Reações Políticas Iniciais
De acordo com Leandro Piquet, cientista político e coordenador da Escola de Segurança Multidimensional da USP, inicialmente, a decisão deve gerar reações ligadas à soberania nacional e ao cenário eleitoral. Piquet observa que, após essa fase de reações políticas, o foco poderá se voltar para o compartilhamento de dados e mecanismos de sanções financeiras.
Novas Estratégias de Segurança
Com a nova classificação, as facções PCC e CV não serão mais tratadas apenas pelo sistema de justiça criminal, mas sim integradas às estratégias de defesa e segurança nacional dos EUA. Isso, segundo Piquet, indica um aumento no nível de ameaça percebido por essas organizações, o que pode acelerar investigações e imposições de sanções.
Impactos Econômicos
Os impactos da decisão também poderão afetar empresas e instituições financeiras que, ainda que indiretamente, estejam ligadas a operações de lavagem de dinheiro.
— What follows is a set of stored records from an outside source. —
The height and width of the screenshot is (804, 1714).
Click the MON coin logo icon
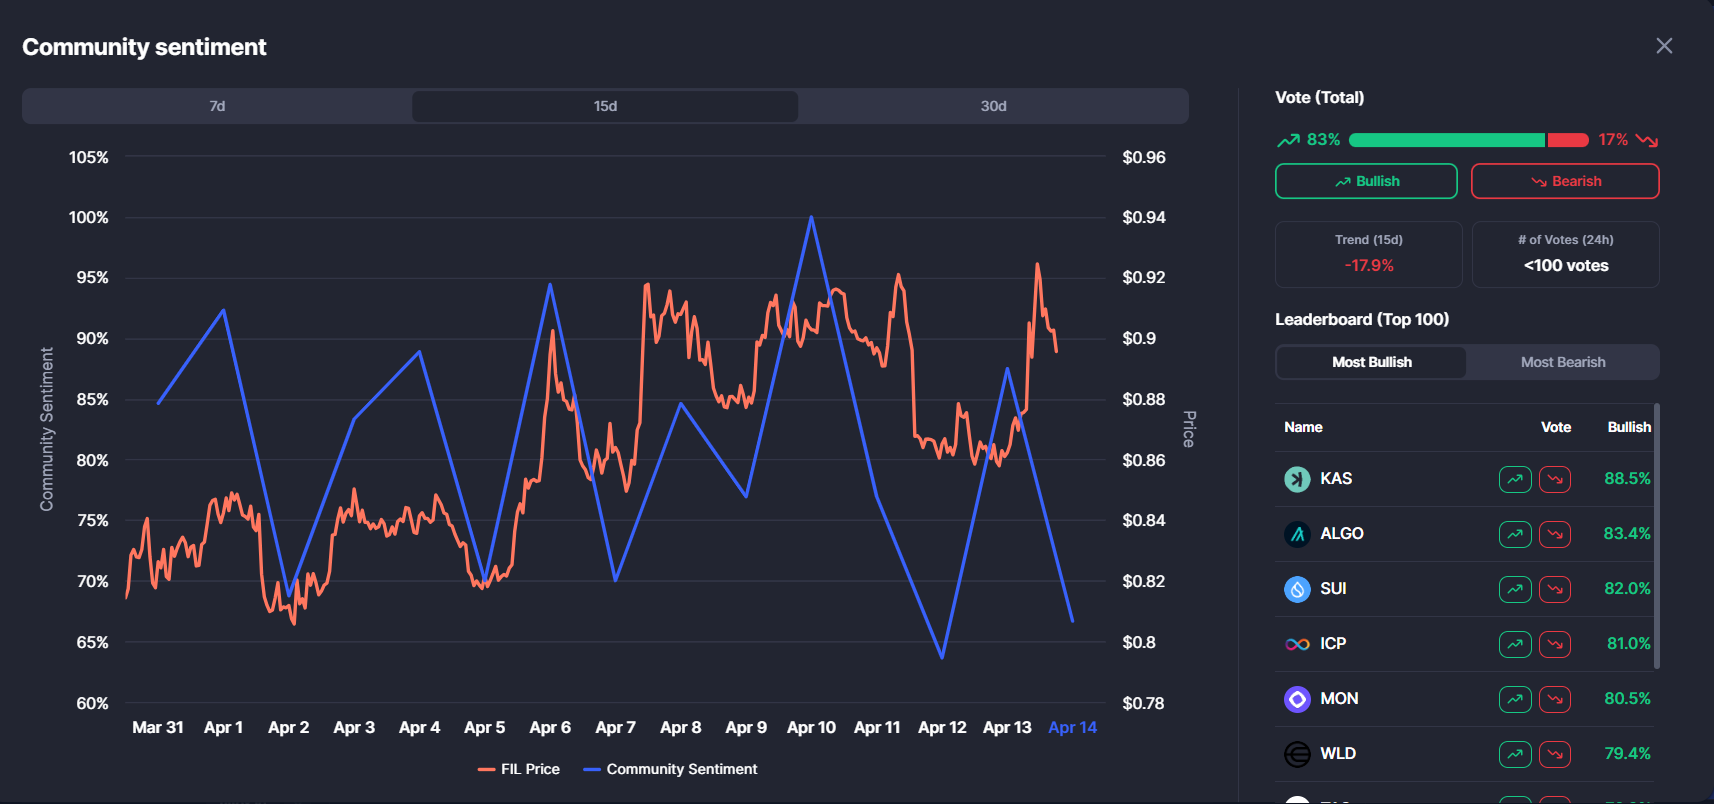[x=1297, y=699]
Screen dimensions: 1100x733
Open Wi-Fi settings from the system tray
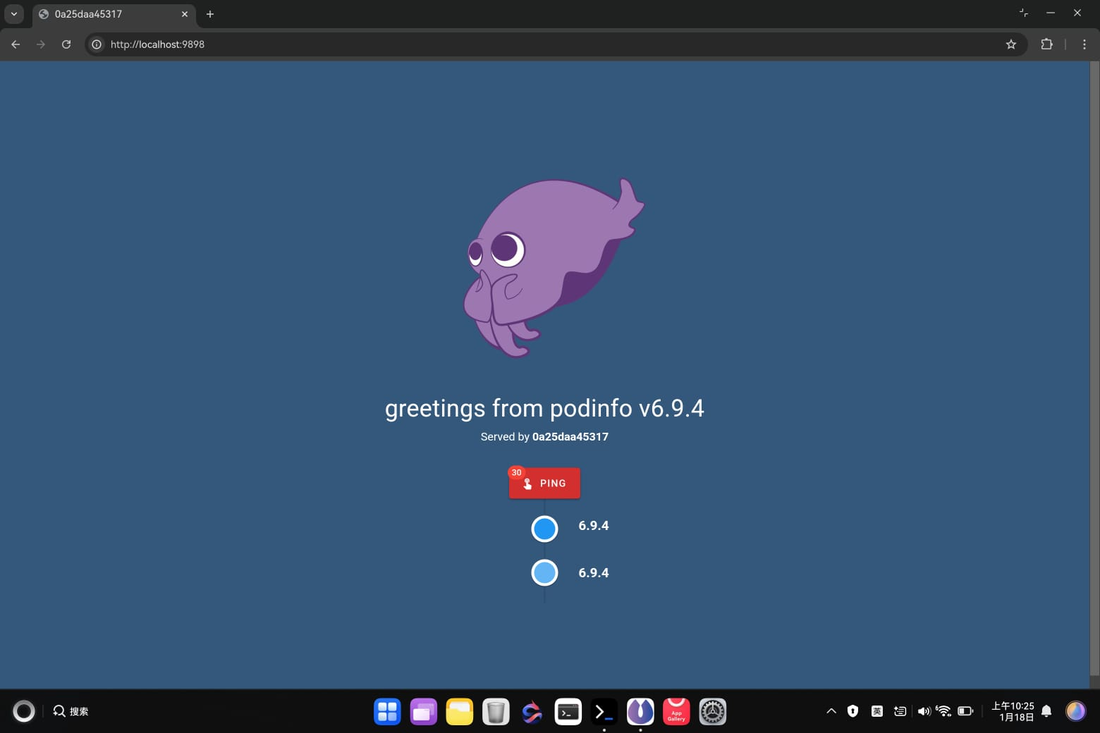coord(943,710)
Piquet menciona que isso pode resultar em constrangimentos para organizações que atuam no sistema financeiro americano.
Classificação Contestável
Embora reconheça a gravidade da atuação do PCC e do CV, Piquet considera discutível a classificação como organizações terroristas, argumentando que suas ações estão mais relacionadas a mercados ilícitos específicos do que a uma ameaça direta ao Estado americano.
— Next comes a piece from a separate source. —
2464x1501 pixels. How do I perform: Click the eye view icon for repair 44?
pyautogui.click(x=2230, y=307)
Oportunidades para o Brasil
Apesar das controvérsias, a classificação pode oferecer ao Brasil acesso ampliado a informações financeiras e de inteligência dos EUA. Piquet acredita que essa situação pode ser transformada em uma oportunidade para o país fortalecer suas estratégias contra o crime organizado.
Necessidade de Estratégia Integrada
Por fim, Piquet critica a falta de um enquadramento estratégico por parte das instituições brasileiras, como o Ministério das Relações Exteriores e o Ministério da Justiça, que historicamente negligenciaram o problema das facções criminosas, tratando-as apenas como questões de segurança pública local, quando na verdade representam um desafio transnacional.